ASSIGNMENT ->
Every record below is to be restated verbatim, though its images are not.

TASK INPUT ->

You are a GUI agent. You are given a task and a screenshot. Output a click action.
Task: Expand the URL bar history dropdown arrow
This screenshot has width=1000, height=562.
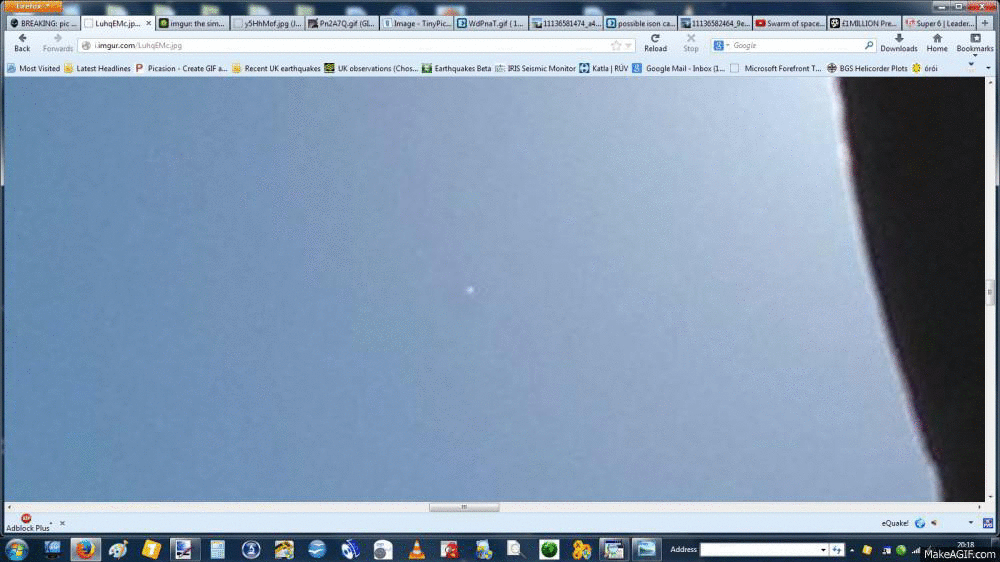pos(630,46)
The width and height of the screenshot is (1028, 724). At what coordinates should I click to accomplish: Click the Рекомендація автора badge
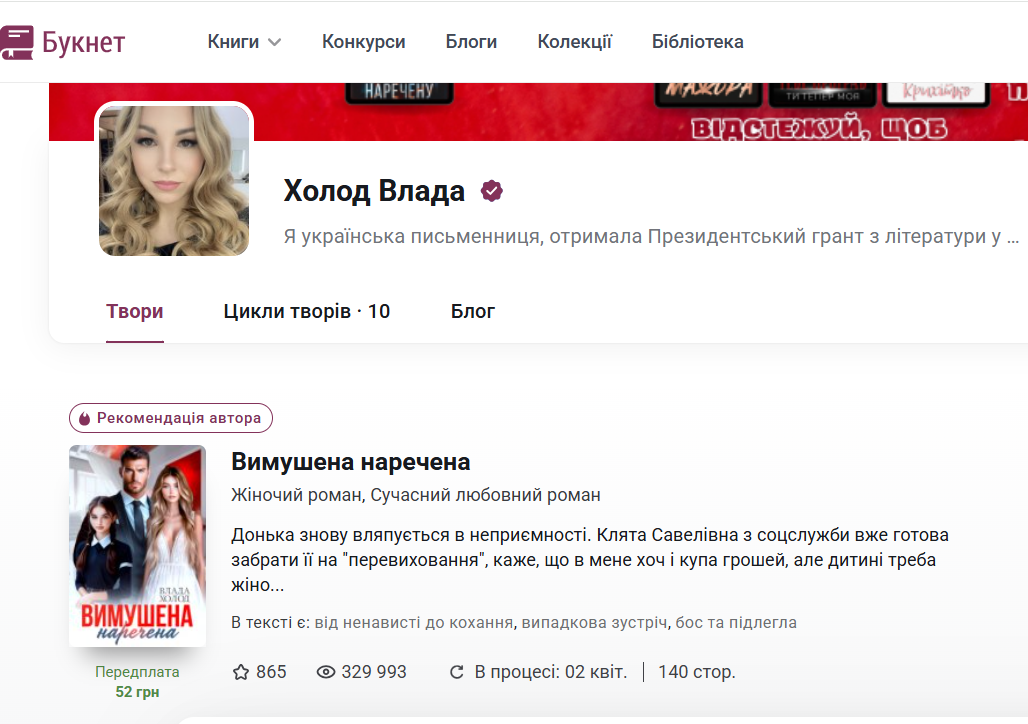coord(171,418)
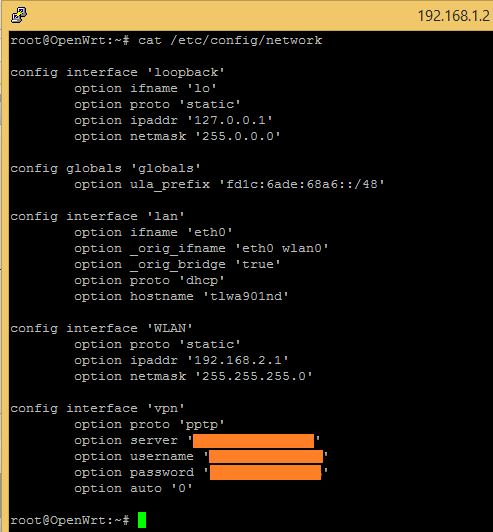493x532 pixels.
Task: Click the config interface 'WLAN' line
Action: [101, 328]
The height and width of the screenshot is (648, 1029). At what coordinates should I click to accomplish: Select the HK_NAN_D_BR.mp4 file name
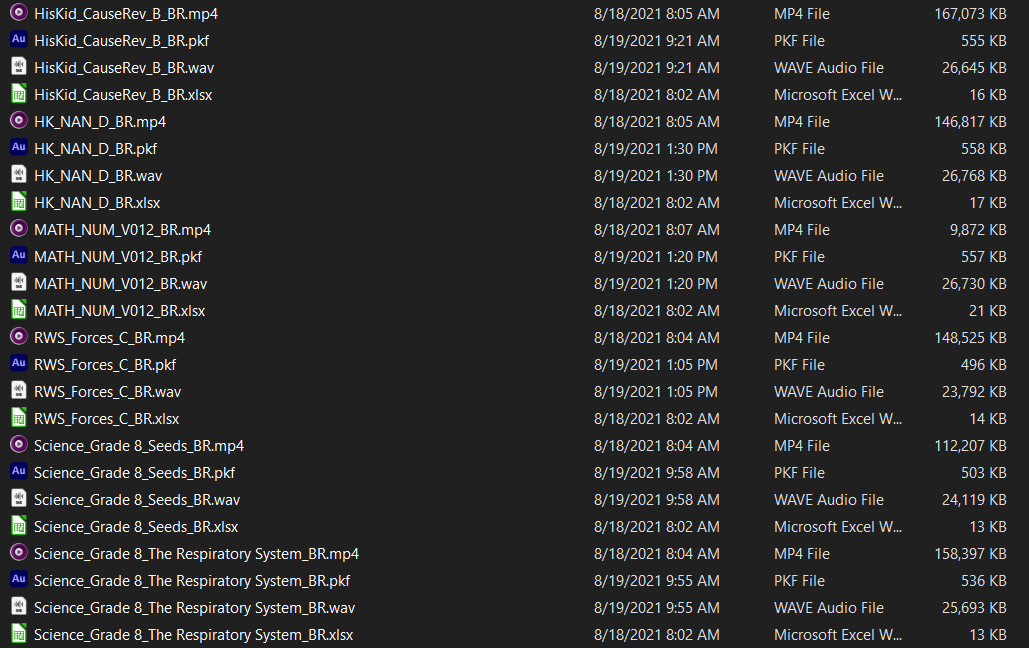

ANSWER SECTION ->
You are a GUI agent. You are given a task and a screenshot. Output a click action.
Task: Expand the URL bar history dropdown arrow
This screenshot has width=1000, height=562.
pos(630,46)
The width and height of the screenshot is (1028, 724). At what coordinates should I click to accomplish: Click the Рекомендація автора badge
coord(171,418)
493x532 pixels.
Task: Click the config interface 'WLAN' line
Action: [101, 328]
The height and width of the screenshot is (648, 1029). At what coordinates should I click to accomplish: Select the HK_NAN_D_BR.mp4 file name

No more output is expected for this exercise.